During testimony given to the United States Congress which began at 2pm GMT yesterday and will resume at the same time today, Powell said that the Fed would “act as appropriate” to create the conditions for the US economy to expand for 10 years.
However, what remains unclear is whether or not the Federal Reserve will decide to cut the rate by half a percentage point, which up until last week was its expected route, or by just a quarter of a point.
While the latter option curried favour among traders during the first half of this week, it now appears that the first option could transpire.
According to Reuters, money market futures have changed to reflect a 30% likelihood that the Federal Reserve will make this choice. This new forecast meant that the dollar suffered a significant decline in the forex markets over the course of Thursday.
It went down by an entire half a percentage point in its pair against the so-called safe haven Japanese yen. It dropped to 107.96 at one stage, which was a far cry from its highest point in six weeks, 108.99, which was reached on Wednesday.
The dollar index, which monitors how the greenback is performing compared to six other major currencies from across the globe including the pound and the euro, went down by 0.2%. It reached 96.877 at one stage, which has marked two days in a row in which it went down. It looked set to end the week on an overall drop.
The Canadian dollar is on a high at the moment and was seen close to its best position in eight months yesterday. In contrast to the Federal Reserve, the Reserve Bank of Australia and others around the world, the Bank of Canada confirmed that it did not intend to slash interest rates – and would instead keep them where they were. This was good news for the Canadian dollar, which stood at $1.3052 in its pair with the US dollar.

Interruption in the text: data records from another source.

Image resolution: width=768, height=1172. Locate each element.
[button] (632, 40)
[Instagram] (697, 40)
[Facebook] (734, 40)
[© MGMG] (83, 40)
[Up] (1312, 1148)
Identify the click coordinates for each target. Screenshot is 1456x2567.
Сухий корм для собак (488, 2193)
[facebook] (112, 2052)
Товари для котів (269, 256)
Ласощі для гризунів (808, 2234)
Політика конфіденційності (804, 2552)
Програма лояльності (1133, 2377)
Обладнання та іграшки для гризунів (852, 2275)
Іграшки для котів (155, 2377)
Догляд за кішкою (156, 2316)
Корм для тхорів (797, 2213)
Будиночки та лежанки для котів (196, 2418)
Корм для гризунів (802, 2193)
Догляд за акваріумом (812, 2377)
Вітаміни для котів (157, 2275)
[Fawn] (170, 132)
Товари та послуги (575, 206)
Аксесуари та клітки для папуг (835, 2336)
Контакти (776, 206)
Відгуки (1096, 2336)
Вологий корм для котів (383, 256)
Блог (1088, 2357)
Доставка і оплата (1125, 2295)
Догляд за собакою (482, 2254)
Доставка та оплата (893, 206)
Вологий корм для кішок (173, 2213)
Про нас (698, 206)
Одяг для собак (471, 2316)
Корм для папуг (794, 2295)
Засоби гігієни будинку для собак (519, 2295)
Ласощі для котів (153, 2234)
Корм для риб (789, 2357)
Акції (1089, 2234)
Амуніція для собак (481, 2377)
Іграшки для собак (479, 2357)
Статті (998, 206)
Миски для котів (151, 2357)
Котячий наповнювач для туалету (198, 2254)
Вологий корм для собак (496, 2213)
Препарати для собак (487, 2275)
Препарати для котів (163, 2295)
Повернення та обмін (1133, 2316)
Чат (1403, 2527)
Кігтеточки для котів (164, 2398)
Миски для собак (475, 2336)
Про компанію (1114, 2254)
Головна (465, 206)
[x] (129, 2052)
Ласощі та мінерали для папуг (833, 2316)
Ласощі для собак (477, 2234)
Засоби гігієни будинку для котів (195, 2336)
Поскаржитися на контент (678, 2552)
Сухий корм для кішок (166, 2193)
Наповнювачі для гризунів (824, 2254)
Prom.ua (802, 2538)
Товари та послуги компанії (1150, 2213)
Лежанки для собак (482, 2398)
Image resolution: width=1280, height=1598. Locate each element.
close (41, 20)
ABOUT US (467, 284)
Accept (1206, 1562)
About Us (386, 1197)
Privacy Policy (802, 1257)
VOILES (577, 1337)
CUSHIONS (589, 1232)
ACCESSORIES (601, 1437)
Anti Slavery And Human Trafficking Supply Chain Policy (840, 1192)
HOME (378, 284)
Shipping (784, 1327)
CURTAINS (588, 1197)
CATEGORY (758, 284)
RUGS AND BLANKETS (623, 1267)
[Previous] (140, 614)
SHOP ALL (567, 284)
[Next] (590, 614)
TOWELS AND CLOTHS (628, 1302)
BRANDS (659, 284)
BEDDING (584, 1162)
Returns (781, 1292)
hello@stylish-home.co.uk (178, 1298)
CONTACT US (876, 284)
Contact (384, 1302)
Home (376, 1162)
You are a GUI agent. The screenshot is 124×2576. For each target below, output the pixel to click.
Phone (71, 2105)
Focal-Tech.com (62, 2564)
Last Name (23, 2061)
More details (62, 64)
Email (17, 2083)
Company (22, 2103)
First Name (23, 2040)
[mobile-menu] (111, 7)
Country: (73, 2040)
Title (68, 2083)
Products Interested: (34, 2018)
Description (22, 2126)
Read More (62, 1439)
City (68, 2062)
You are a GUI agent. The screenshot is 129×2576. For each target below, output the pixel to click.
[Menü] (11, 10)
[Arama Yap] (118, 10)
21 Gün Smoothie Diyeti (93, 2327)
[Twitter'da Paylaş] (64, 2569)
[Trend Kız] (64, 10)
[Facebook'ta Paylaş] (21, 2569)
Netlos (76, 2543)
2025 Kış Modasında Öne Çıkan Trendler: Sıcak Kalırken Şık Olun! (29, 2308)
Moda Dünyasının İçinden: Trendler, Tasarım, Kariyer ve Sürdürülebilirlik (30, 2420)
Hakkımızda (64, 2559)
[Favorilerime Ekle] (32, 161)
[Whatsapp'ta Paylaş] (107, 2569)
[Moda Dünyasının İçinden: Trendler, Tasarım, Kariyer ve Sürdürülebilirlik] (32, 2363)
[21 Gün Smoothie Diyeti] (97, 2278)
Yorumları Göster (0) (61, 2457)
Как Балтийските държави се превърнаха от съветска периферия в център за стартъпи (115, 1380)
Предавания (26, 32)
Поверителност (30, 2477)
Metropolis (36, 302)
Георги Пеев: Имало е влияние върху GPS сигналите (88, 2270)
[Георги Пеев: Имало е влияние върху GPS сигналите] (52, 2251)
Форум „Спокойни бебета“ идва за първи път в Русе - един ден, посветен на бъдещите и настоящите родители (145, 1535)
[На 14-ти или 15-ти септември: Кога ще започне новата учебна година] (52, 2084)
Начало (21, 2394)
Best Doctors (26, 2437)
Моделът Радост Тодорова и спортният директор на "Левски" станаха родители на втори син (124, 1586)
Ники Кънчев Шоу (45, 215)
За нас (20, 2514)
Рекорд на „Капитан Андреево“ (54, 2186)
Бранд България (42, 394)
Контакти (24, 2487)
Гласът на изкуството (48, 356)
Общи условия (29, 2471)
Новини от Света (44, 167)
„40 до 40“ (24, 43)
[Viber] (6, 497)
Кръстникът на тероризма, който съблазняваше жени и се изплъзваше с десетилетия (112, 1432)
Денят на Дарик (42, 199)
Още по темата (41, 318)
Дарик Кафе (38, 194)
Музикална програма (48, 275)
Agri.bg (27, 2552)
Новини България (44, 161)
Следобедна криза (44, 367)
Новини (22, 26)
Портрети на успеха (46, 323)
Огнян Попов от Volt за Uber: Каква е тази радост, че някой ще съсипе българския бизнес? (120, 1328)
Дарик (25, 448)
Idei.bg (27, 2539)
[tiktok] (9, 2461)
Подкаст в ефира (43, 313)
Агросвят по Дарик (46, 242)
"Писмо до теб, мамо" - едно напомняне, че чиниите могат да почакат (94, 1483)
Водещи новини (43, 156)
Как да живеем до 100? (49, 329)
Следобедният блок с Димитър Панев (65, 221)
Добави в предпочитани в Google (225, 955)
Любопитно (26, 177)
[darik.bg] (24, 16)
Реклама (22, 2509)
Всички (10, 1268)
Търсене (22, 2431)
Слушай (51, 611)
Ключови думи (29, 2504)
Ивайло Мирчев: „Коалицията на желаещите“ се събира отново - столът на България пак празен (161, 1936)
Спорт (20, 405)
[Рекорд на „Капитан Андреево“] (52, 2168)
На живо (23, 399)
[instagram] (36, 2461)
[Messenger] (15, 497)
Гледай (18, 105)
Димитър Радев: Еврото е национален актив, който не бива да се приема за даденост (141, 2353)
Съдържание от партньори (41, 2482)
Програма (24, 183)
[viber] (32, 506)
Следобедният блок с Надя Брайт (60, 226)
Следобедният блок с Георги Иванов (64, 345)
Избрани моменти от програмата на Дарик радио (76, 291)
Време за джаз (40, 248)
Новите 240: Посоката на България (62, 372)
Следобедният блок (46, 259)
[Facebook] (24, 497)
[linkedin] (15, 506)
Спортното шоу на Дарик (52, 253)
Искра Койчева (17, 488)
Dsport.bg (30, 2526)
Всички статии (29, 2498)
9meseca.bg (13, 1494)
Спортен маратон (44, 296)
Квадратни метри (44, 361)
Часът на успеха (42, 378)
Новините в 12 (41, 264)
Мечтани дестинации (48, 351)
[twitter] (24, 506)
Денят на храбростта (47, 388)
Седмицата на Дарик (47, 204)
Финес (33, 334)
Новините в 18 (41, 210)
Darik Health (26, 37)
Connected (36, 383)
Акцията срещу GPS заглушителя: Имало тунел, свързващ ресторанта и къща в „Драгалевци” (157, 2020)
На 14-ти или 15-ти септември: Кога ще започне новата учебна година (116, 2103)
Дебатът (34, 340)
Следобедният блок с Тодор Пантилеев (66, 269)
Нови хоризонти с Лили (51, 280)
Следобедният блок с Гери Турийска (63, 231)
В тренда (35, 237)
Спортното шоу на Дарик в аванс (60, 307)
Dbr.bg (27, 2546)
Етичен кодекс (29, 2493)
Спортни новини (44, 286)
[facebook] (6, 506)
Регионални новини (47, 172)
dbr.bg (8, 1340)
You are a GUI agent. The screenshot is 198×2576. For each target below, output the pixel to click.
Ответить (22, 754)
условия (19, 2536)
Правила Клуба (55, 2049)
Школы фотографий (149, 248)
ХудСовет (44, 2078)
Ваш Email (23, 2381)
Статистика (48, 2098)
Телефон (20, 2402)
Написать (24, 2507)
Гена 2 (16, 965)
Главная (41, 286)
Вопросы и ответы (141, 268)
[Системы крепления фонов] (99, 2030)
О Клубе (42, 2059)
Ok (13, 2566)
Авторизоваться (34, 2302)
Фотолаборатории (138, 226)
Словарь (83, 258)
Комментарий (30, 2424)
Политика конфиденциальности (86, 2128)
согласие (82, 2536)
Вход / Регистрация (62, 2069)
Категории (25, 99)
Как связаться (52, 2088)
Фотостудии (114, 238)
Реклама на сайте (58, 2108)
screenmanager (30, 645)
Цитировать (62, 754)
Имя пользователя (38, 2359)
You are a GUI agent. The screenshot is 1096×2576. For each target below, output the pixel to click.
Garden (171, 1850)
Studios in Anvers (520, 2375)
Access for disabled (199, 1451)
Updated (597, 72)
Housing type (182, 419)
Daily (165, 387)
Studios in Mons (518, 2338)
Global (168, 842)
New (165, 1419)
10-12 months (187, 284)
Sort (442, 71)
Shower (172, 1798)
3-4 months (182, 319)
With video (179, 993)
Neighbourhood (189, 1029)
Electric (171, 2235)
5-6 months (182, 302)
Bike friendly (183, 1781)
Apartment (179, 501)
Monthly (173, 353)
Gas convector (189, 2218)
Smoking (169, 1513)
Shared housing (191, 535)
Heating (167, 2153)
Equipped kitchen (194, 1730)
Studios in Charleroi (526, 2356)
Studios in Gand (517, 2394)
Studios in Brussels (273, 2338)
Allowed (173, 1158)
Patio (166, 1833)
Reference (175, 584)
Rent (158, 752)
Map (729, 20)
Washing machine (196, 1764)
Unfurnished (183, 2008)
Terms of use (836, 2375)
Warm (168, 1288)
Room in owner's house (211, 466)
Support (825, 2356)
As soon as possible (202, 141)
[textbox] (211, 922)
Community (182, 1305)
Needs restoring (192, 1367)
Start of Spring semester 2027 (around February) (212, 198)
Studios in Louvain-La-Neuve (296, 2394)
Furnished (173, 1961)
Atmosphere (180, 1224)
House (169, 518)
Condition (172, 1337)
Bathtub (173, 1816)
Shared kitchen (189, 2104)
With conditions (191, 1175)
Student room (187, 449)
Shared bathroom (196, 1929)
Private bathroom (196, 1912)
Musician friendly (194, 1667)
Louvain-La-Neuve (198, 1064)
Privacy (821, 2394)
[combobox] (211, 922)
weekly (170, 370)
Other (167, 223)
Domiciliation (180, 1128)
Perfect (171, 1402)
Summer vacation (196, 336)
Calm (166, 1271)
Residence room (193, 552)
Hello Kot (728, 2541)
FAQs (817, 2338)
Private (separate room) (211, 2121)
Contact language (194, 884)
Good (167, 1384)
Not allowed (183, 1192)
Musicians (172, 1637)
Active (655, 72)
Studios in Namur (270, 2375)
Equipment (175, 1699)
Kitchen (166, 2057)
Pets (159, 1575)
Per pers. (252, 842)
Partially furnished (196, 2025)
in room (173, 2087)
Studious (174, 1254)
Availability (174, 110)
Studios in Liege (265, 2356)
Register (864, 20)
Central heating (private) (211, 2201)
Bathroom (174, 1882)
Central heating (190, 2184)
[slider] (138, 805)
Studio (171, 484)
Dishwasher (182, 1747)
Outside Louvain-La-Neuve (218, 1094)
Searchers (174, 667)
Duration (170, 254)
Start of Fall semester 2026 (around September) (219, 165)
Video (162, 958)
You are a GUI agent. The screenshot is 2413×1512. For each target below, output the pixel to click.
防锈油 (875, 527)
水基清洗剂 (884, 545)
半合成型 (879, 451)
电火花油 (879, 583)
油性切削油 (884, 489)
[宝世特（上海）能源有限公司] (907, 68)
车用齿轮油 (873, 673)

The problems facing the US dollar spelled some good news for the long-suffering British pound. This went up slightly in its pair with the US dollar and was seen trading at $1.2529 in this pair at one stage. This was a welcome respite for the currency, which is currently plagued by political tensions as the Conservative Party elects its new leader – and the next Prime Minister.
There have also been some negative economic releases in recent weeks, and there are question marks over whether or not the UK can leave the European Union in an orderly fashion ahead of the October 31st deadline.
Ursula von der Leyen, who is the nominee for the head of the European Commission, said yesterday that she did not intend to re-open negotiations with the UK.